-- Opening Marker --

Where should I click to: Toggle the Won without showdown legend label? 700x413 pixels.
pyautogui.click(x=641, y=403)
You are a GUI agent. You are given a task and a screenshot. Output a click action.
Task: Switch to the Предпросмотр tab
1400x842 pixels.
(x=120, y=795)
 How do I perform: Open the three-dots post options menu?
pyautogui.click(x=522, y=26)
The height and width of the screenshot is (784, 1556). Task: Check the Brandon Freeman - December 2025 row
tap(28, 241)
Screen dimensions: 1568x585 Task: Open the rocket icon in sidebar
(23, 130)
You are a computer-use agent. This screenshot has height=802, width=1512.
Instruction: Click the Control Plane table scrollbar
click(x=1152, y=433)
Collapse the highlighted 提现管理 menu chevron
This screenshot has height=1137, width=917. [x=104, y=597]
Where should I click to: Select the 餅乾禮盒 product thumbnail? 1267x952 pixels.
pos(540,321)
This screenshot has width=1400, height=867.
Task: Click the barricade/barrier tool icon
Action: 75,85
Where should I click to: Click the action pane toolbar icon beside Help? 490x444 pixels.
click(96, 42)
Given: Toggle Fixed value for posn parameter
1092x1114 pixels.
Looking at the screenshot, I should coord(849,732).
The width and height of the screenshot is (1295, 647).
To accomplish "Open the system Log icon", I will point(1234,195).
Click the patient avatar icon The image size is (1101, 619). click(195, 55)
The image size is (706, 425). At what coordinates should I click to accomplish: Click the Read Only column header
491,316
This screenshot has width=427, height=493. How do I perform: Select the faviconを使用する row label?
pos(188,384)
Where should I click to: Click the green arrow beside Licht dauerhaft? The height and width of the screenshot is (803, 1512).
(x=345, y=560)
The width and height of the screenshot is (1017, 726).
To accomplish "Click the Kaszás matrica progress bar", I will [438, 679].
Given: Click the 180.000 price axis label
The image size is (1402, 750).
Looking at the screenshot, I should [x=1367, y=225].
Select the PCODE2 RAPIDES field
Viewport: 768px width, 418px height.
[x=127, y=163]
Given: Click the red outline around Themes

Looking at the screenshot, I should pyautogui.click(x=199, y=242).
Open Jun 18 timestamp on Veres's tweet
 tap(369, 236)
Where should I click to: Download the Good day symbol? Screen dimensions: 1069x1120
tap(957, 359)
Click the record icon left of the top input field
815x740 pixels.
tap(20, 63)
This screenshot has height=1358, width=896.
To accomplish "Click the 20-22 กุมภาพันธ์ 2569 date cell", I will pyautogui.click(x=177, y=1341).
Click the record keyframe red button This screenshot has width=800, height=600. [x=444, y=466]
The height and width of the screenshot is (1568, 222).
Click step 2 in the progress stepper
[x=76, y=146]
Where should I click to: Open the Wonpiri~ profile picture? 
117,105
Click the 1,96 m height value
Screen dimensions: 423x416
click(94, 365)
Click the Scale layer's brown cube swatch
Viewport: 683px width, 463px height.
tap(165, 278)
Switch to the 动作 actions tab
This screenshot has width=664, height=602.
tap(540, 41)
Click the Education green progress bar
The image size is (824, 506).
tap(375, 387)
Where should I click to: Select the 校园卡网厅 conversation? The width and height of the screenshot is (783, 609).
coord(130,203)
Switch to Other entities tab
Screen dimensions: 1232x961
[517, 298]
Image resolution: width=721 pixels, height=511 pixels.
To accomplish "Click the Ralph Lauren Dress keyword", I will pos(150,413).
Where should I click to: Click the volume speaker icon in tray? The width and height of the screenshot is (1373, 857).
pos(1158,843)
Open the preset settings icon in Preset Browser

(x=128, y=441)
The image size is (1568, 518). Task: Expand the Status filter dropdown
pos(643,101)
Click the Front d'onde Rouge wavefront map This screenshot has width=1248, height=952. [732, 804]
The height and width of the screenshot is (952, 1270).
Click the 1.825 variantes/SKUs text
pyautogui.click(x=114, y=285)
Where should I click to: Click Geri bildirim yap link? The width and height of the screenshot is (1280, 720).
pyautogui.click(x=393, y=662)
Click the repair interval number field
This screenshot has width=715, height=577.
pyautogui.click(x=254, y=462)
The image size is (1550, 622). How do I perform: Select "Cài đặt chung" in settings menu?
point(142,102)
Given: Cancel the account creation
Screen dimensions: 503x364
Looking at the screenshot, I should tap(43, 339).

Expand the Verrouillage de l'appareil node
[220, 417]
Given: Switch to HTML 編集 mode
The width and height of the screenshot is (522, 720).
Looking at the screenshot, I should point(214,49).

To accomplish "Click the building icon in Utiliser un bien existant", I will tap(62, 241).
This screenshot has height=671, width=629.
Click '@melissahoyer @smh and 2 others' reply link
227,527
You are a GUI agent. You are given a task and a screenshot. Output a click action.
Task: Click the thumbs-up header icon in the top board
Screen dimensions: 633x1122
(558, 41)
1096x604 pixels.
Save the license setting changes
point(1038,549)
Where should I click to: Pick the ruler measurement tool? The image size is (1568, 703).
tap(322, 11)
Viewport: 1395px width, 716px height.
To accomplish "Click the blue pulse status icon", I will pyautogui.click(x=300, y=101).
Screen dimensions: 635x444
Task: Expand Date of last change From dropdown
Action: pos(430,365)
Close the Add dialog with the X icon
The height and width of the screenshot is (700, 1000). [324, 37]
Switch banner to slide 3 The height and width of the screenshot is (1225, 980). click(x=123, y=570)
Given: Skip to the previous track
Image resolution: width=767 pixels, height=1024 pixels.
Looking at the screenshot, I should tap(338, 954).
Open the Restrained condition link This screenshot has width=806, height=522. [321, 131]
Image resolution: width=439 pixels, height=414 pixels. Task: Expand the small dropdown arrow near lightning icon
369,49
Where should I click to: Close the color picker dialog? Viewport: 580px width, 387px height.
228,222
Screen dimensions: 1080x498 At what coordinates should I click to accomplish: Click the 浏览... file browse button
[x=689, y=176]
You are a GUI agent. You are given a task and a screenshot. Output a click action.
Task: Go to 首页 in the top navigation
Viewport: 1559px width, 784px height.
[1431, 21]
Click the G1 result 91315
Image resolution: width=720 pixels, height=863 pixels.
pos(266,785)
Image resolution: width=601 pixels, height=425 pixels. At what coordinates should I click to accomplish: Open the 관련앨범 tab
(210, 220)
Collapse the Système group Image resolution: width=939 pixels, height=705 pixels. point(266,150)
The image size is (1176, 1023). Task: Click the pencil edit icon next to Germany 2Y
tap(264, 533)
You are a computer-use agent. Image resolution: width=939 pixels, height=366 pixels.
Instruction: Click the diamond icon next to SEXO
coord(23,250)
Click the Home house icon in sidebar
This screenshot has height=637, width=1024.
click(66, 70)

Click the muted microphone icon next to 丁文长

-- Closing Marker --

EXERCISE → Copy out, exactly and alone, the lines of the entries above between the ones holding "Where should I click to: Click the green" and "Click the Front", inclusive.

TASK RESULT →
Where should I click to: Click the green arrow beside Licht dauerhaft? The height and width of the screenshot is (803, 1512).
(x=345, y=560)
The width and height of the screenshot is (1017, 726).
To accomplish "Click the Kaszás matrica progress bar", I will [438, 679].
Given: Click the 180.000 price axis label
The image size is (1402, 750).
Looking at the screenshot, I should [x=1367, y=225].
Select the PCODE2 RAPIDES field
Viewport: 768px width, 418px height.
[x=127, y=163]
Given: Click the red outline around Themes

Looking at the screenshot, I should pyautogui.click(x=199, y=242).
Open Jun 18 timestamp on Veres's tweet
 tap(369, 236)
Where should I click to: Download the Good day symbol? Screen dimensions: 1069x1120
tap(957, 359)
Click the record icon left of the top input field
815x740 pixels.
tap(20, 63)
This screenshot has height=1358, width=896.
To accomplish "Click the 20-22 กุมภาพันธ์ 2569 date cell", I will pyautogui.click(x=177, y=1341).
Click the record keyframe red button This screenshot has width=800, height=600. [x=444, y=466]
The height and width of the screenshot is (1568, 222).
Click step 2 in the progress stepper
[x=76, y=146]
Where should I click to: Open the Wonpiri~ profile picture? 
117,105
Click the 1,96 m height value
Screen dimensions: 423x416
click(94, 365)
Click the Scale layer's brown cube swatch
Viewport: 683px width, 463px height.
tap(165, 278)
Switch to the 动作 actions tab
This screenshot has width=664, height=602.
tap(540, 41)
Click the Education green progress bar
The image size is (824, 506).
tap(375, 387)
Where should I click to: Select the 校园卡网厅 conversation? The width and height of the screenshot is (783, 609).
coord(130,203)
Switch to Other entities tab
Screen dimensions: 1232x961
[517, 298]
Image resolution: width=721 pixels, height=511 pixels.
To accomplish "Click the Ralph Lauren Dress keyword", I will pos(150,413).
Where should I click to: Click the volume speaker icon in tray? The width and height of the screenshot is (1373, 857).
pos(1158,843)
Open the preset settings icon in Preset Browser

(x=128, y=441)
The image size is (1568, 518). Task: Expand the Status filter dropdown
pos(643,101)
Click the Front d'onde Rouge wavefront map This screenshot has width=1248, height=952. [732, 804]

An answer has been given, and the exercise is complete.